Today was a tough parenting day. Levi has been really acting out; throwing everything he happens to have in his hands at a moment of frustration (unfortunately for those around him who end up at the brunt of his frustration he has great aim and a lot of power behind him). He has also taken to slapping in frustration when corrected. Awesome.
I don't want him to be the kid no one wants to play with.
He is still transitioning to his bed which at this moment in times means naps are shorter as he wakes up after single sleep cycles, and at night he has been waking and disturbed. Sometimes ending up in our bed (see previous post to know how well that turns out!) So all in all, he is sleeping much less and of course this just decreases his ability to keep his emotions in check even more.

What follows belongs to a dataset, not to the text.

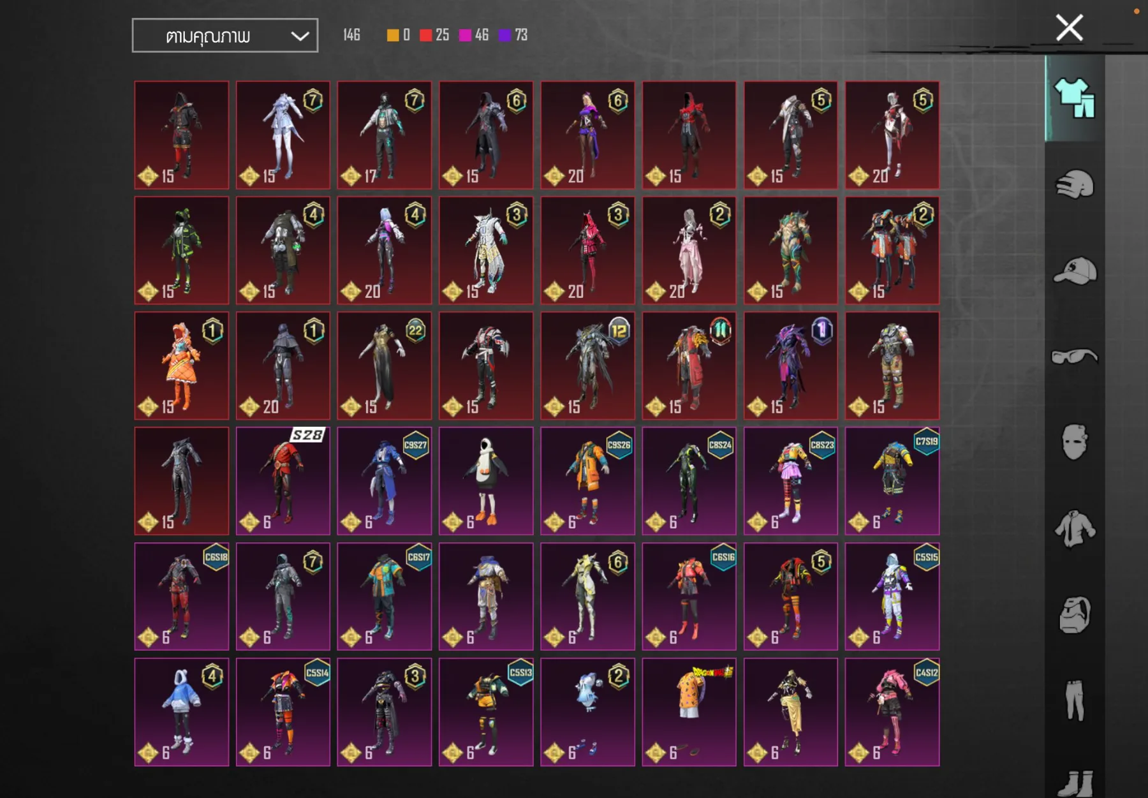Select the outfit labeled C9S27
Image resolution: width=1148 pixels, height=798 pixels.
coord(384,480)
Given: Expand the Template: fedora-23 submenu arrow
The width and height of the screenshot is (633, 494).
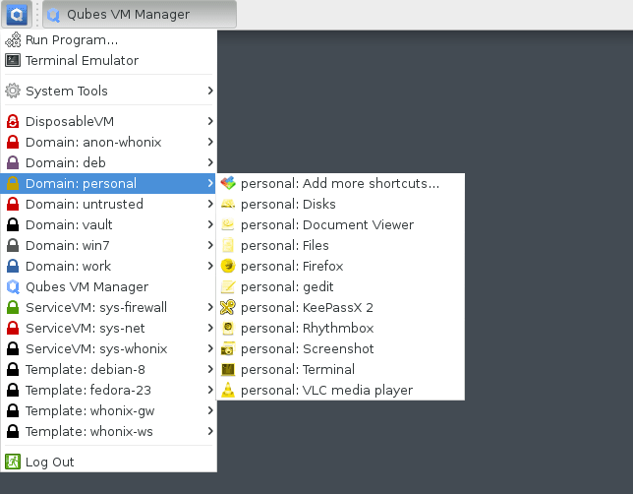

He is also still adjusting to Nora as she is more and more present in our day. She has gone from sleeping all the time to being awake and playful, needing more of my attention and taking focus from him. For the most part, he is so sweet with her and even though he is busy around her, any tears come from him giving too much lovin' with no bad intention. I think much of his behaviour is a call for attention. Not really a shocker but heartbreaking to see him act out.
I am not making excuses, his behaviour is unacceptable and he has to understand that. But being consistent in discipline is exhausting and complicated with an infant to care for. I feel as though I have let too much slide recently and given too much grace. I need to step up. Enforce time outs in a much more consistent way. Try to see his heart, and give positive attention as much as possible.
I am also eager to have more time for just the two of us. Because Nora is exclusively breast fed it can be easy for our family to pair off with her and me going one direction and J and Levi going in the other but we need to be more intentional for Levi and I to have adventures together. I am not sure exactly how or when but I am looking to have it be a regular thing.
After I put Nora down for the night and while J put Levi down I had some time to myself in the kitchen. I made kale chips for lunch and snacks tomorrow and also turned the 3 over ripe bananas on the counter into banana bread which is baking as I type. Sometimes the best way for me to process is to be creating something delicious at the same time.
Just having that hour or so to myself, to think, to pray, to reflect, I am feeling more committed to parenting my kiddos well, to loving my hubby and more certain of my need for God's grace. This may not be an easy time in our family but the effort of consistency is so worth it to help my kids develop good character and know they are loved, even in times when they struggle. I feel so blessed to know that my heavenly father is faithfully parenting me in the same way.